892 - THE GROUCHO MARX EFFECT: WHEN UNEXPECTED ACCEPTANCE LOWERS EVALUATIONS

Session: D09S004 - Emotion and Identity in Consumption
AUTHORS:
Gamliel Eyal (Ruppin Academic Center ~ Emek Hefer ~ Israel) , Pe'Er Eyal (Hebrew University of Jerusalem ~ Jerusalem ~ Israel)
Abstract text:
Firms often target consumers with "pre-approved" loans, subscriptions, or memberships to reduce frictions and boost uptake. We document a Groucho Marx effect: under certain conditions, learning that one has been accepted lowers subsequent evaluations of the accepting organization. Across three studies, participants imagined applying to either a prestigious country club or an ordinary community center and then rated the organization's exclusivity and quality. Participants told their application was accepted evaluated the organization less favorably than those told their application was under review. We identify unexpected acceptance as a moderating factor. In Study 1, the effect was stronger among participants with lower self-esteem—consistent with acceptance being less expected—while attenuating among those with higher self-esteem. In Study 2, measured surprise moderated the effect: greater surprise predicted larger post-acceptance declines. Study 3 manipulated objective selectivity (acceptance rates of 20%, 50%, or 80%).

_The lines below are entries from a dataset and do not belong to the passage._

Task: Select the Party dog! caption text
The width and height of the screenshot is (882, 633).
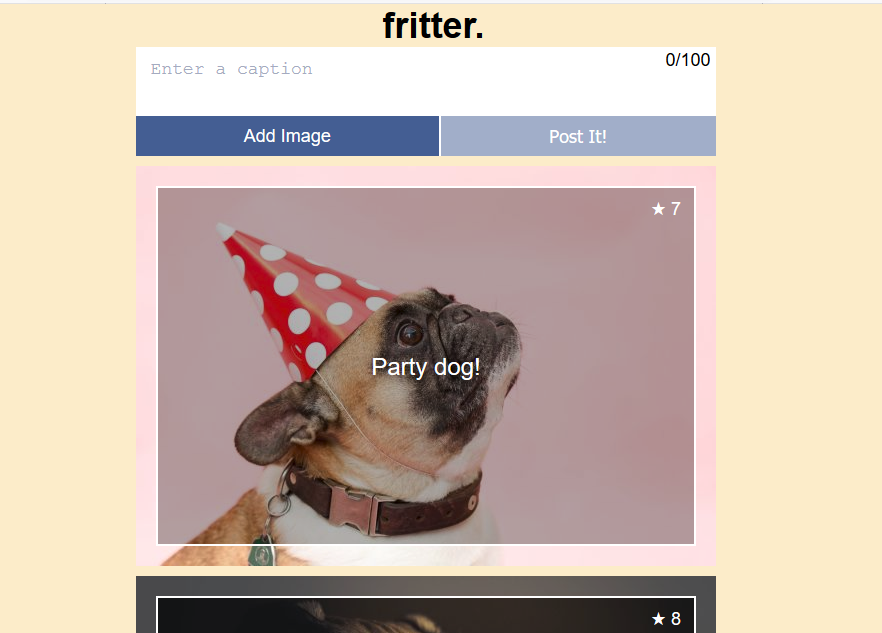Action: (426, 367)
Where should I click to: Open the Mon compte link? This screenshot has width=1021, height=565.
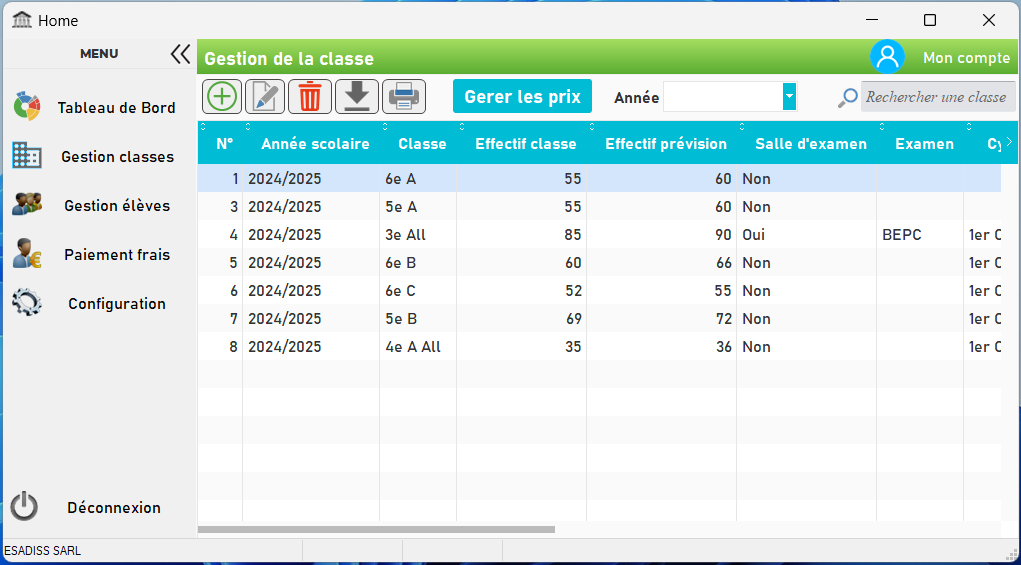pos(965,58)
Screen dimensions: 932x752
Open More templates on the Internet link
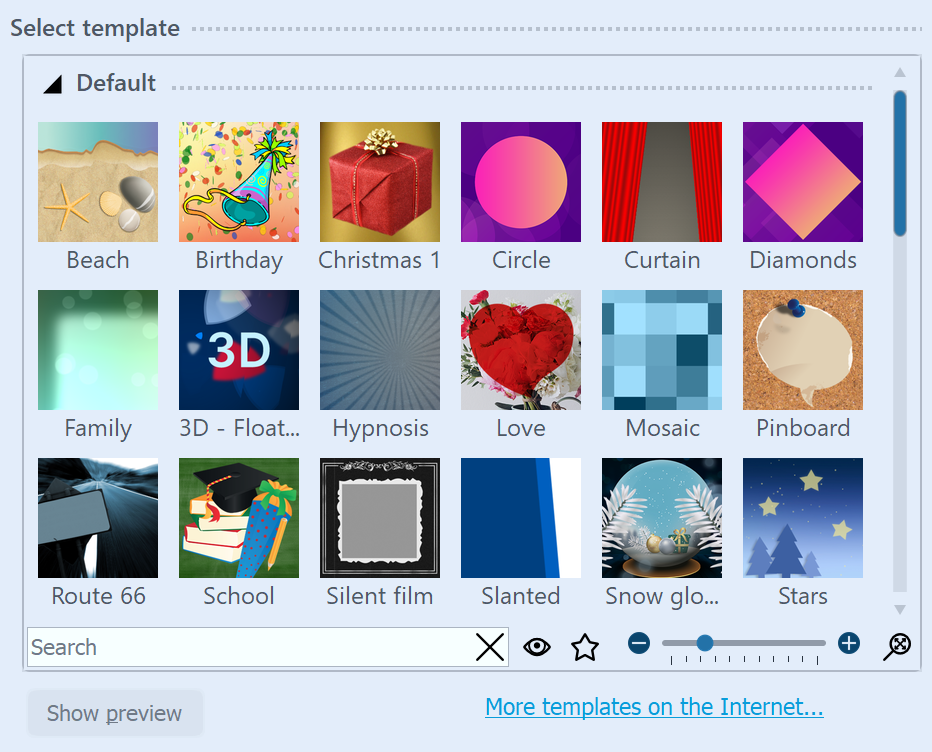click(x=653, y=707)
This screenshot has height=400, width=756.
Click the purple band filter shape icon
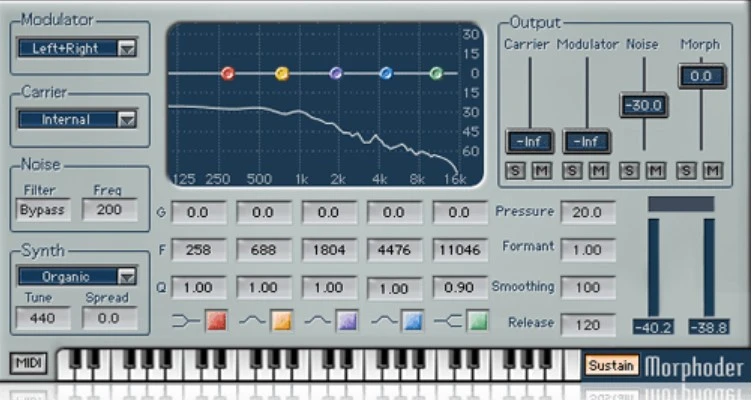pos(347,321)
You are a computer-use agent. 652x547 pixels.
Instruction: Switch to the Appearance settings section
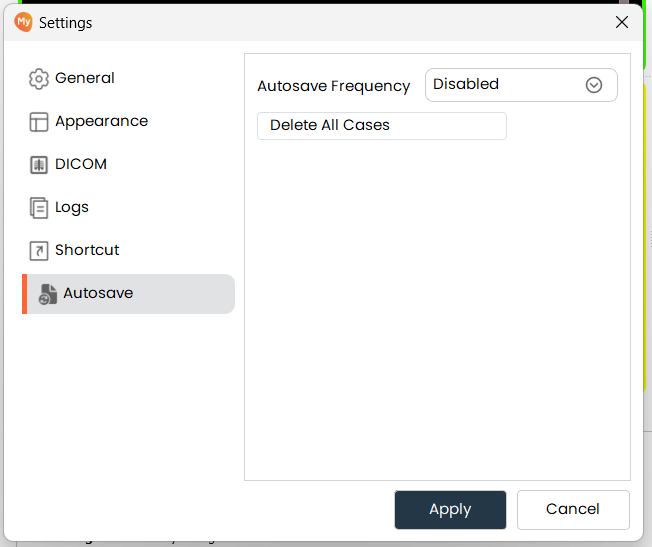pos(101,121)
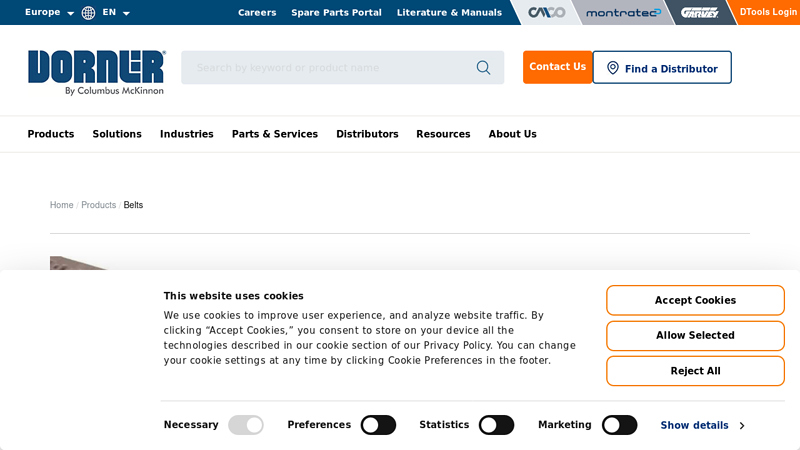Click the search magnifier icon
Viewport: 800px width, 450px height.
[x=483, y=68]
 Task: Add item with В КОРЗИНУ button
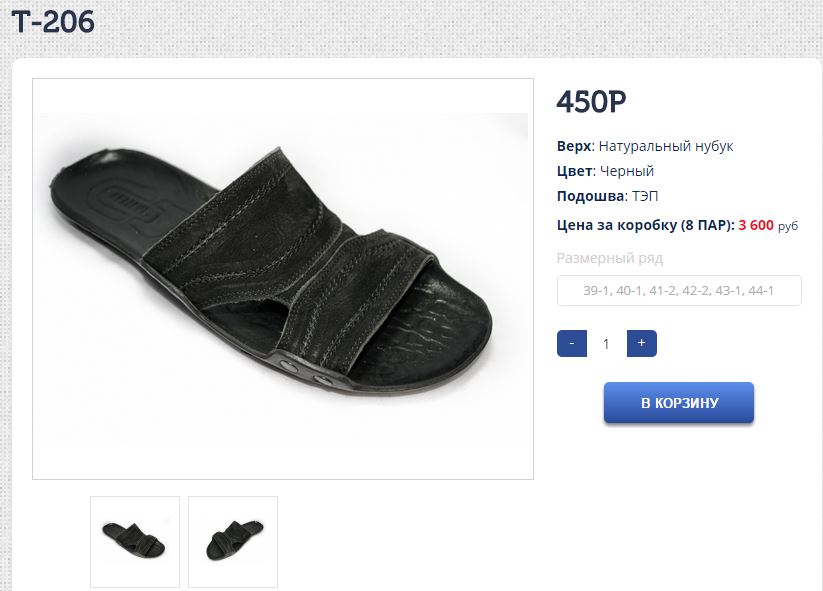pyautogui.click(x=679, y=403)
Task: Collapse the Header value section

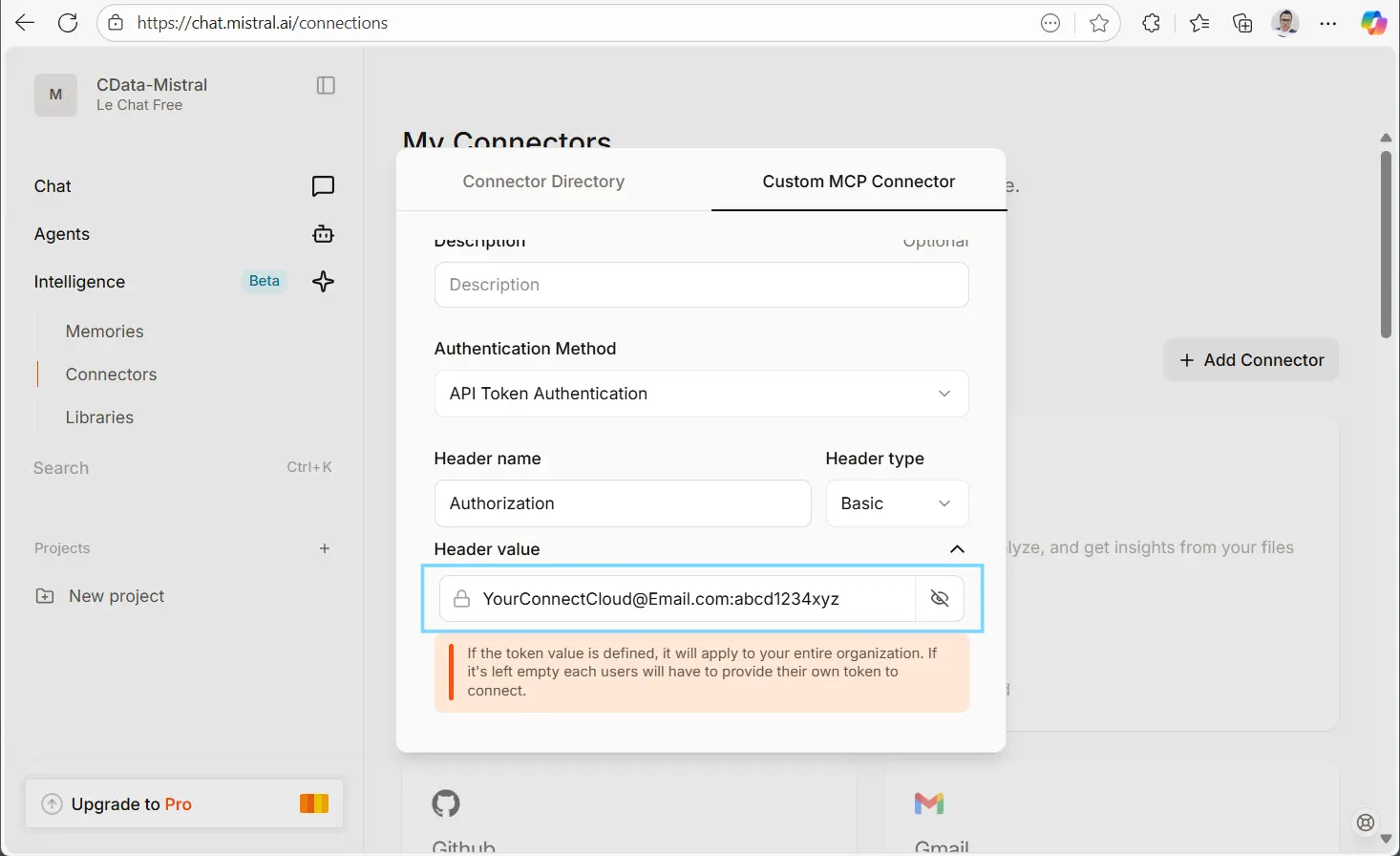Action: pyautogui.click(x=957, y=549)
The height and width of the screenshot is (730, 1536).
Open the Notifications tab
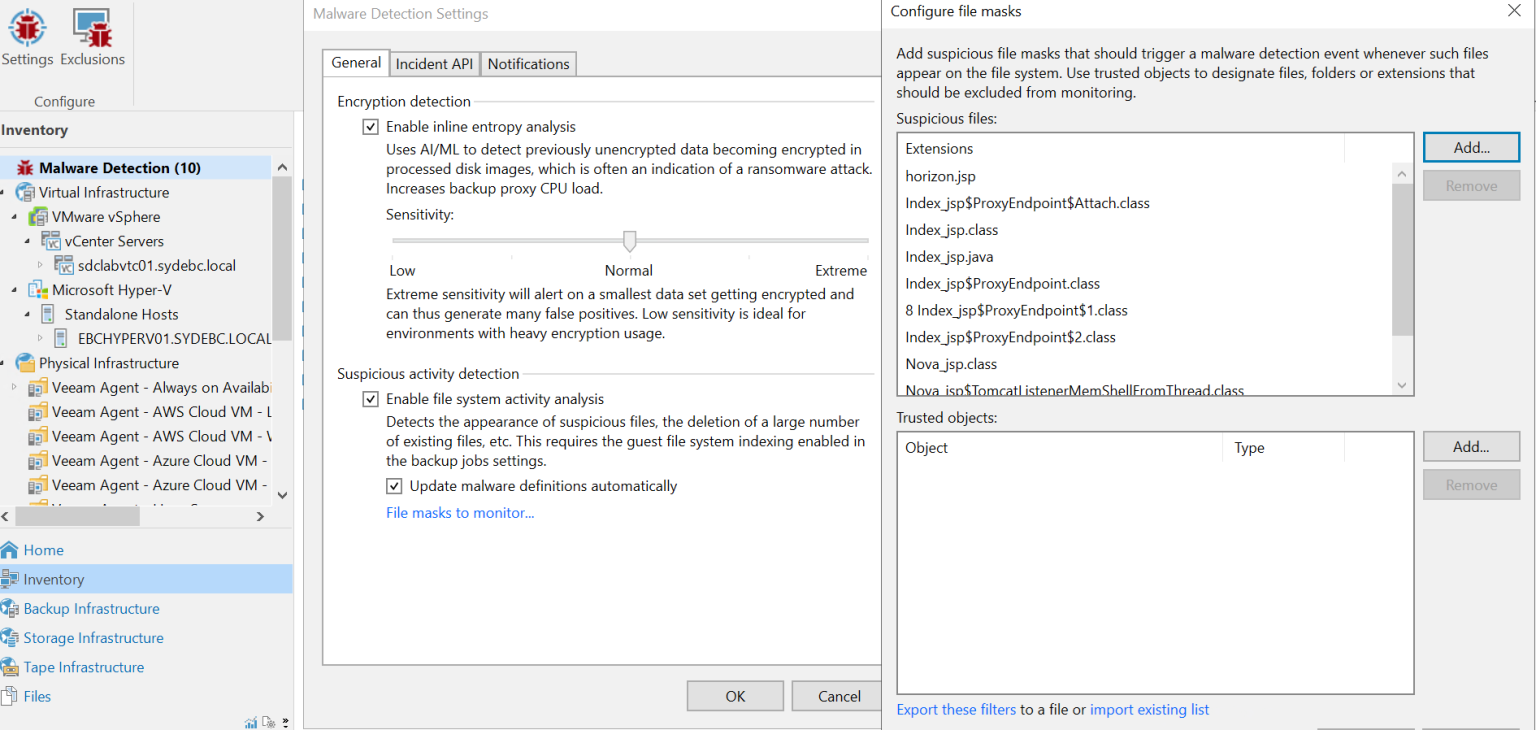point(528,62)
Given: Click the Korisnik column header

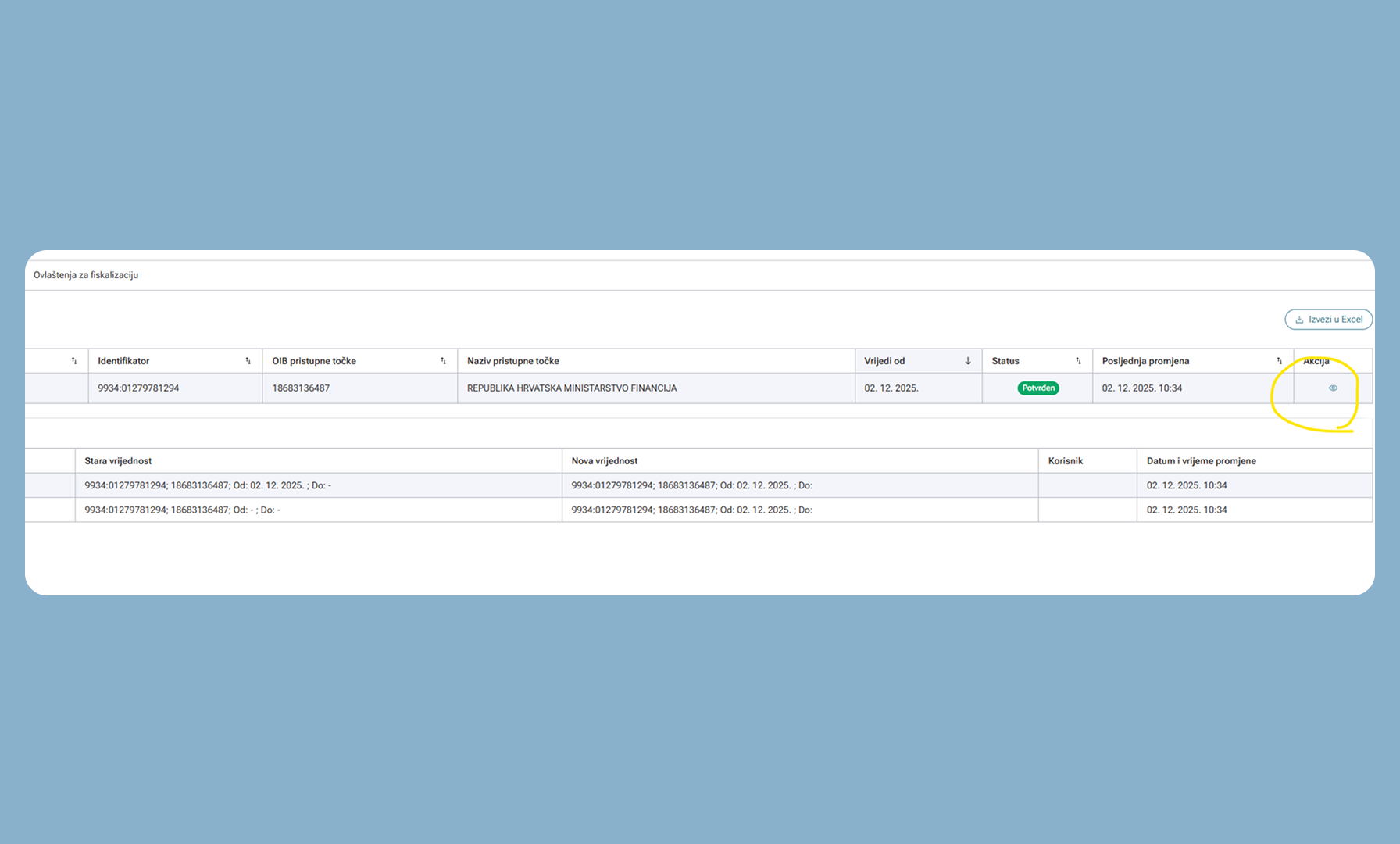Looking at the screenshot, I should [x=1065, y=461].
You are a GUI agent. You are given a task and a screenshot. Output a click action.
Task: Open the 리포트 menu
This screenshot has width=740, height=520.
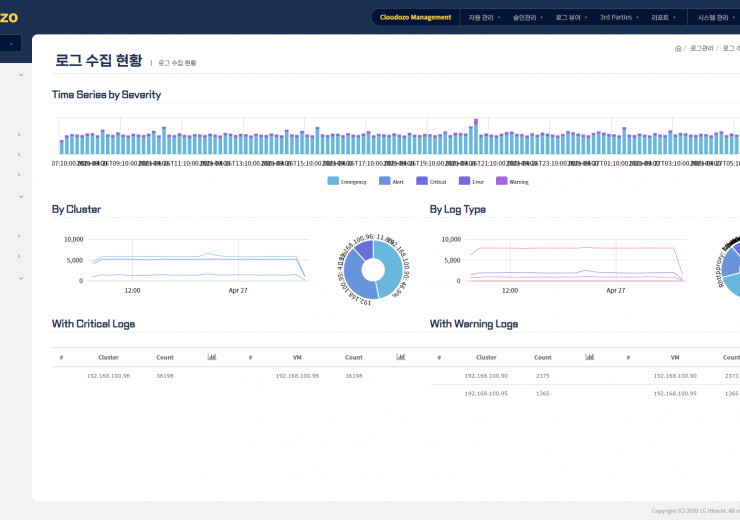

The effect was stronger at low selectivity, smaller at medium selectivity, and negligible at high selectivity. These findings are more consistent with expectation-violation account than with a simple Bayesian-updating account. The Groucho Marx effect emerged more robustly for judgments of exclusivity than for quality. The findings qualify assumptions from intergroup-favoritism perspectives and suggest practical implications for pre-approval strategies, luxury branding, and integration processes: when acceptance is unexpected, acceptance itself can depreciate perceived value.